CMS opens NCA to reconsider TAVR coverage

The Centers for Medicare and Medicaid have opened a National Coverage Analysis looking to reconsider its National Coverage Determination for transcatheter aortic valve replacement procedures.

Medicare’s NCD for TAVR was established in 2012 with strict criteria for reimbursement and procedure performance that limited TAVR to high-volume hospitals and medical centers.

Requirements in the 2012 decision included specific procedural volume requirements for heart teams and hospitals’ as well as mandatory participation in a registry.

In a letter requesting reconsideration of the decision, Providence Health & Services of Southern California’s Dr. Peter Pelikan, Dr. Richard Wright and Dr. John Robertson said that since 2012, TAVR procedures have become more standard and safer, and urged for reconsideration of coverage.

The doctors said that initial approval of TAVR hospital programs were based on volumes of non-TAVR procedures, and that procedural volume was used “as a surrogate for program quality,” which was understandable given the novel nature of the procedure.

“Today, TAVR has become a commonplace and safe procedure, with indications now expanded from high risk to intermediate risk patients as well. Procedural volumes across the country are increasing, with excellent outcomes.

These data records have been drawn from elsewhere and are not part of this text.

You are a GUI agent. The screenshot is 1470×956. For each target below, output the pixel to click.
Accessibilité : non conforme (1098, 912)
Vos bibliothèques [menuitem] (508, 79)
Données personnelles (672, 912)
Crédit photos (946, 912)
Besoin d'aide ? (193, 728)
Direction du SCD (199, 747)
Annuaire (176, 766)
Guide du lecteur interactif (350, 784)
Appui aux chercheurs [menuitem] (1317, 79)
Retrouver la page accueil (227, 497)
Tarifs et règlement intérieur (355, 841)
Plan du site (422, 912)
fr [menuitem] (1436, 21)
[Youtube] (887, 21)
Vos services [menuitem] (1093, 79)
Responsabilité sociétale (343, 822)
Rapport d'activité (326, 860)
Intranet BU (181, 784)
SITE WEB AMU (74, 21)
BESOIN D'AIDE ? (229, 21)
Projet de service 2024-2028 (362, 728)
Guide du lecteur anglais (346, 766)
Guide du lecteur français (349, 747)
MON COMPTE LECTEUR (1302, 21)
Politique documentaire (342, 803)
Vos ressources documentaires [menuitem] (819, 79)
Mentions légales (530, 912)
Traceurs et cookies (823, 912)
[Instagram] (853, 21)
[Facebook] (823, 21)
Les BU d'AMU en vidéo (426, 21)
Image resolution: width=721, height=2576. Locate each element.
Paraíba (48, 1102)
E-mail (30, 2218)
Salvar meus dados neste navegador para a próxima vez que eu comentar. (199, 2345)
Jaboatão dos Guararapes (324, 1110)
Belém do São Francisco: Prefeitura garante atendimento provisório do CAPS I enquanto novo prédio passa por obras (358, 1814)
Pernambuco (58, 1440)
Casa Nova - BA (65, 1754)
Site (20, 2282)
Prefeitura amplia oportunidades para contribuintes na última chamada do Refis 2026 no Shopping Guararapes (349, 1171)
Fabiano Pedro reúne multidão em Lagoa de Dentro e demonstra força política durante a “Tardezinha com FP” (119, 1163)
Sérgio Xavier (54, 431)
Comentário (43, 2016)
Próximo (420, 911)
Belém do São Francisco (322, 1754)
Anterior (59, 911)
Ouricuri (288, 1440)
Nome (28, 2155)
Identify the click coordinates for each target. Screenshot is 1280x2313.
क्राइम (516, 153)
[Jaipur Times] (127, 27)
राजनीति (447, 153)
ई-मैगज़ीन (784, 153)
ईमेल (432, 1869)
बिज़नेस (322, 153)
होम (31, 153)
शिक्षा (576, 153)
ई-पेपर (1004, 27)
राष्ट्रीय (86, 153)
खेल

Thus, the early motivation for the NCD, insuring quality for a new and high risk procedure, is no longer relevant,” Providence Health & Services authors wrote in their letter.

Medtech dev Edwards Lifesciences (NYSE:EW), maker of the Centera and Sapien lines of TAVR devices, also showed support for the reconsideration and urged CMS to expand availability to reach more patients.

“As we move forward, our priority will be on assuring that the NCD provides all people with heart valve disease with access to all treatment options, enabling patients to choose the right treatment at the right time. We look forward to continuing to engage with CMS and other stakeholders in the finalization of this important policy, which will define the future of heart valve patients’ access to this life-saving care,” Edwards wrote in a press release.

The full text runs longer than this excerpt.